Her husband could only shake his head. “I do not know. I hope not.” and the two Women shivered their agreement. Reaching for his discarded belt he opened a second, smaller pouch and brought out a ring of glittering white metal wrought in the form of two twined serpents devouring flowers of gold and set with a green stone. “Arvedui gave this to me before he boarded the boat. He said it was a great heirloom of his House and if we were ever in need his kin would give us whatever we asked in ransom.

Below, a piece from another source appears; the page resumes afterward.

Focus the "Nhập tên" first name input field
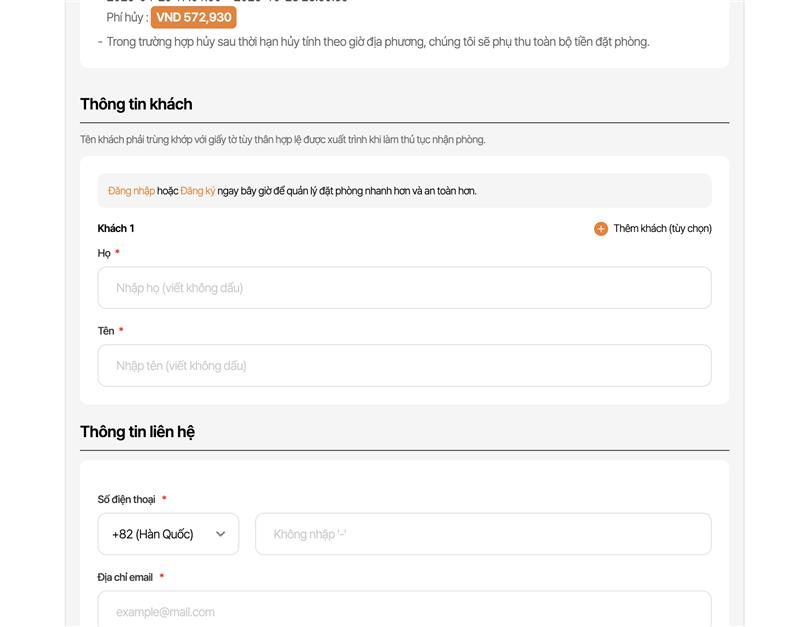The height and width of the screenshot is (627, 800). point(404,366)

“Now I am troubled,“ he continued as Eila and Lusa passed the ring from hand to hand examining it. “By helping Arvedui I may have drawn the enmity of the Dark King, as well as Cold Javaala, not just upon our village but the whole realm. I fear I will be bitterly blamed for it but I think I must tell our own King what has happened.”

“Yes, Kuningas must be warned.” Lusa agreed crisply. “You must go to Kotka-Meri, Mihillo will send word to Saame-Tundar.” *4

“No.” Hanno said firmly. “I will go to Kuningas myself. It was I who spoke with Arvedui, and only I can answer the questions our King may ask. And if there is blame I would rather it fell upon my shoulders alone than on our whole Clan.” Neither Eila nor Lusa looked at all happy but they did not argue. “I will leave as soon as may be. Not tomorrow but the next day, or the one after that.”

“But you have just gotten home!” Eila protested in dismay, “I cannot spare you again so soon.”

“Then come with me.” said her husband.

***

NOTES

1. The title ‘Dark King’ is used interchangeably for both Sauron and Angmar - appropriately enough as the Chief Nazgul is but a servant of the Dark Lord. The Forodwaith have had no contact with the southern lands for a very long time, at least since the Dark Years of the Second Age, and know nothing of the War of the Elves and Sauron or the establishment of the Realms in Exile.

2. Whales.

3. *She* is Heskil, Lady of Winter, a corrupted Maia once in the service of Nienna. She dwells in the far North of Middle Earth and ice and snow are her domain - which from time to time she seeks to extend into the lands of Men. The Forodwaith regard her as a greater enemy than Angmar or even Sauron. Javaala is their name for her in their own tongue, but it is seldom spoken aloud for fear of drawing her malice.

4. Mihollo is chief of their clan, the Clan of the Sea Eagle, and Kotka-meri is his seat. Saame-Tundar is the capital of the realm of the Forodwaith on the north-western shore of the Bay of Forochel.

I have used Finnish as a source for Forodwaith names. Hanno’s house and village is modeled on the neolithic Orkney village of Skara Brae.